▸ **YOUR GOAL**
Exclude the pictures and set down, unaltered, the lines from the one that holds "You are a GUI" through the end of the data.

*** GIVEN INFORMATION ***

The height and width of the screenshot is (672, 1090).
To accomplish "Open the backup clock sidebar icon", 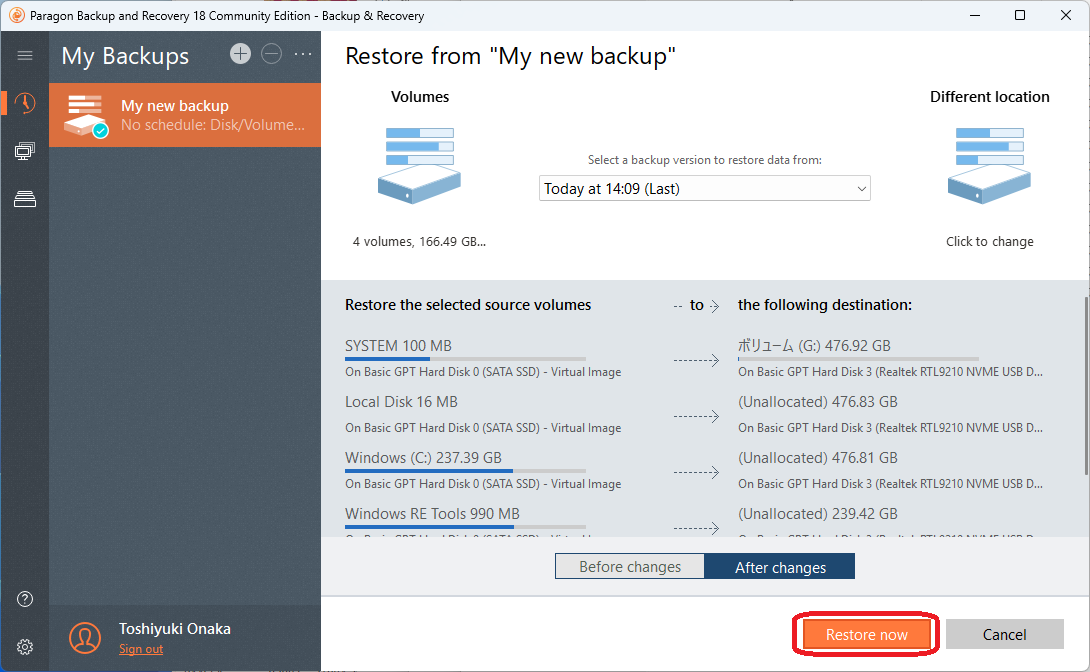I will (25, 104).
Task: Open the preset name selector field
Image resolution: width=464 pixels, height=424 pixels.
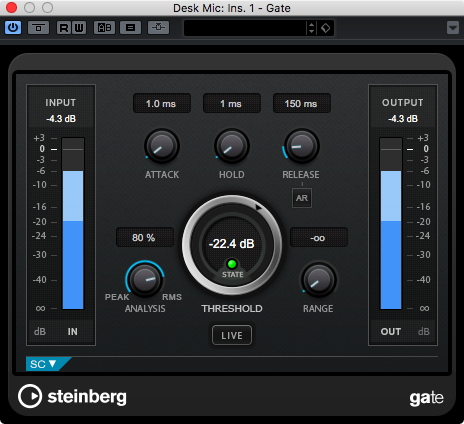Action: coord(245,28)
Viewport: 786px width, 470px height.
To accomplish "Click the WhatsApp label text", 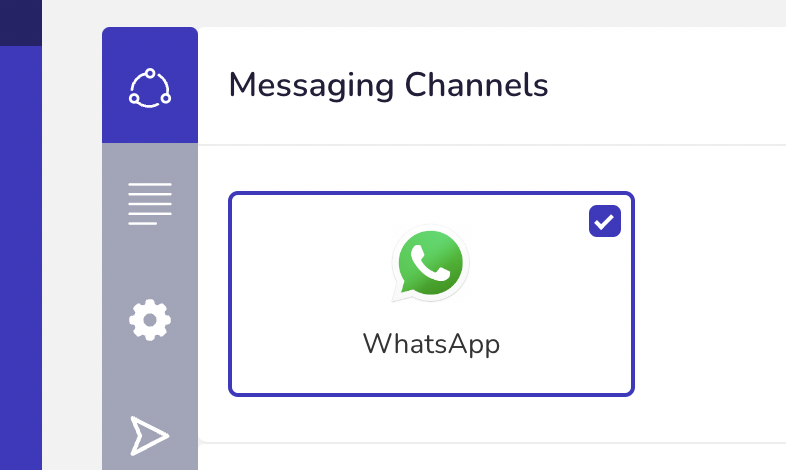I will coord(431,344).
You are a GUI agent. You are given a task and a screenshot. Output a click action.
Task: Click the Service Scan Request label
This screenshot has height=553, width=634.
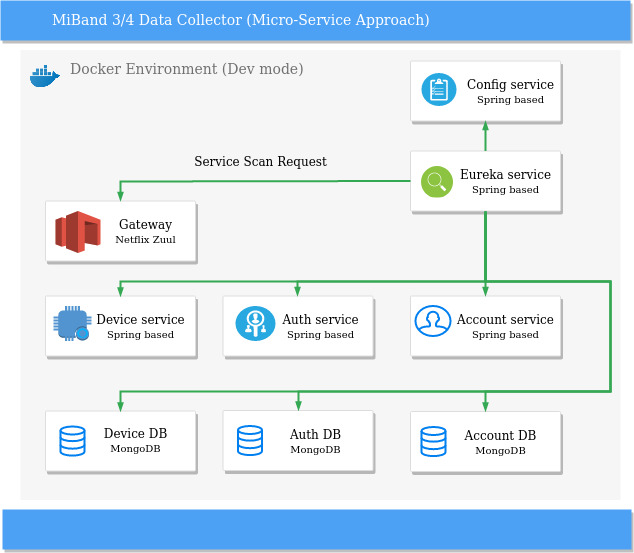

*** End of GIVEN INFORMATION ***

▸ **OUTPUT FOR THIS TASK**
You are a GUI agent. You are given a task and a screenshot. Output a click action.
Task: Click the Service Scan Request label
This screenshot has height=553, width=634.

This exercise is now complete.